= RECORDS SUPPLIED =
# # # #
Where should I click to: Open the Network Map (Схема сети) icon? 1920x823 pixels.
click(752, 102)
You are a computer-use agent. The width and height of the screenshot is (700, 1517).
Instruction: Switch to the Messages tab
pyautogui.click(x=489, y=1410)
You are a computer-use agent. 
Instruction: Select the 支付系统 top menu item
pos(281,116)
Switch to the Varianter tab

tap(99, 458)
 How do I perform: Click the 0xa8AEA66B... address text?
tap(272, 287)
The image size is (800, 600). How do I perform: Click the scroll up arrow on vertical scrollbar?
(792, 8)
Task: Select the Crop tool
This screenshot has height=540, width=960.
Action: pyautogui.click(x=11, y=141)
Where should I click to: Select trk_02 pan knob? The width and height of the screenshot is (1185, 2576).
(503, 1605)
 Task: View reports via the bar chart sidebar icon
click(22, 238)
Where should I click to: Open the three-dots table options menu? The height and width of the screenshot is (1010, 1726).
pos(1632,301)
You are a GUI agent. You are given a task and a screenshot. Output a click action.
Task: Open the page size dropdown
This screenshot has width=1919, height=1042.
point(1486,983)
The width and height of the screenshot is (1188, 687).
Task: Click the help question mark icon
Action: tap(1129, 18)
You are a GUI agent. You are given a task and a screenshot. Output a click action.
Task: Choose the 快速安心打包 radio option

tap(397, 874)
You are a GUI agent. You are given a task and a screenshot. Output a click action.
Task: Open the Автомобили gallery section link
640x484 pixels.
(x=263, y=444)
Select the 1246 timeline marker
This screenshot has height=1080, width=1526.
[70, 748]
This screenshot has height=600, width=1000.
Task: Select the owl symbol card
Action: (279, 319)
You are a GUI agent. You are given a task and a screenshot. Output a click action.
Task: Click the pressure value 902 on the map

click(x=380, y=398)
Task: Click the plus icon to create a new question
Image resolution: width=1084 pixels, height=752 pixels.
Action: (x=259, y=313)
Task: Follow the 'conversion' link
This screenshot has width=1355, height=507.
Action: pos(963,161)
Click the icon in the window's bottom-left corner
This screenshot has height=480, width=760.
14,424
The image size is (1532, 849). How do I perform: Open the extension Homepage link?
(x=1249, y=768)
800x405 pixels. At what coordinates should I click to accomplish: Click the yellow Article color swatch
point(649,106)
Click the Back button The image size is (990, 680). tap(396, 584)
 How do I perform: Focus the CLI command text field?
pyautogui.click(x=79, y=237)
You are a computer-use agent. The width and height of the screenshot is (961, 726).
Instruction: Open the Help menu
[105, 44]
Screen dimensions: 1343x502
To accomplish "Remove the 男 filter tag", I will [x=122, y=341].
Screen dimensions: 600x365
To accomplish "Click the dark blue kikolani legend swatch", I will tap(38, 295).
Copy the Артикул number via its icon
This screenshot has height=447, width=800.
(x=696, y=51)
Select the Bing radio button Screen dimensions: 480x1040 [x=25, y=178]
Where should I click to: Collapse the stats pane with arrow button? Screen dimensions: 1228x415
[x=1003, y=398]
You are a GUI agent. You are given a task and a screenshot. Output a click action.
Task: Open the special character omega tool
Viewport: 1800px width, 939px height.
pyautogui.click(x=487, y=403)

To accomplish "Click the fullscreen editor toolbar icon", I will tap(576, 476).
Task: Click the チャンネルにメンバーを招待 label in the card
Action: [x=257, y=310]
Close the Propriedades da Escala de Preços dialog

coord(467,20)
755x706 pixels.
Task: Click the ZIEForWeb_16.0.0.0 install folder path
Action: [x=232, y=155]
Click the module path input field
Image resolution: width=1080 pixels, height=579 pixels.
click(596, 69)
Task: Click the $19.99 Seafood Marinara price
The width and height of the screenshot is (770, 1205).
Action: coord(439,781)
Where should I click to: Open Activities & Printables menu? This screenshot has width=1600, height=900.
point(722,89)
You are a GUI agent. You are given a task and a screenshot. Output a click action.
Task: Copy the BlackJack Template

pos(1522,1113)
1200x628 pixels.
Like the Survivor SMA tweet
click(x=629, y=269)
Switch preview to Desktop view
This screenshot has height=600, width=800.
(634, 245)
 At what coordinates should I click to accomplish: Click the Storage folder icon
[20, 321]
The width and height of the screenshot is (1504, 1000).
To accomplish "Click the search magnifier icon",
# # # #
= EXERCISE DESCRIPTION =
Copy the entries word for word. Start at the first line and end with the line containing "Task: Open the page size dropdown".

= RESULT OF THIS TASK =
Where should I click to: Open the Network Map (Схема сети) icon? 1920x823 pixels.
click(752, 102)
You are a computer-use agent. The width and height of the screenshot is (700, 1517).
Instruction: Switch to the Messages tab
pyautogui.click(x=489, y=1410)
You are a computer-use agent. 
Instruction: Select the 支付系统 top menu item
pos(281,116)
Switch to the Varianter tab

tap(99, 458)
 How do I perform: Click the 0xa8AEA66B... address text?
tap(272, 287)
The image size is (800, 600). How do I perform: Click the scroll up arrow on vertical scrollbar?
(792, 8)
Task: Select the Crop tool
This screenshot has height=540, width=960.
Action: pyautogui.click(x=11, y=141)
Where should I click to: Select trk_02 pan knob? The width and height of the screenshot is (1185, 2576).
(503, 1605)
 Task: View reports via the bar chart sidebar icon
click(22, 238)
Where should I click to: Open the three-dots table options menu? The height and width of the screenshot is (1010, 1726).
pos(1632,301)
You are a GUI agent. You are given a task and a screenshot. Output a click action.
Task: Open the page size dropdown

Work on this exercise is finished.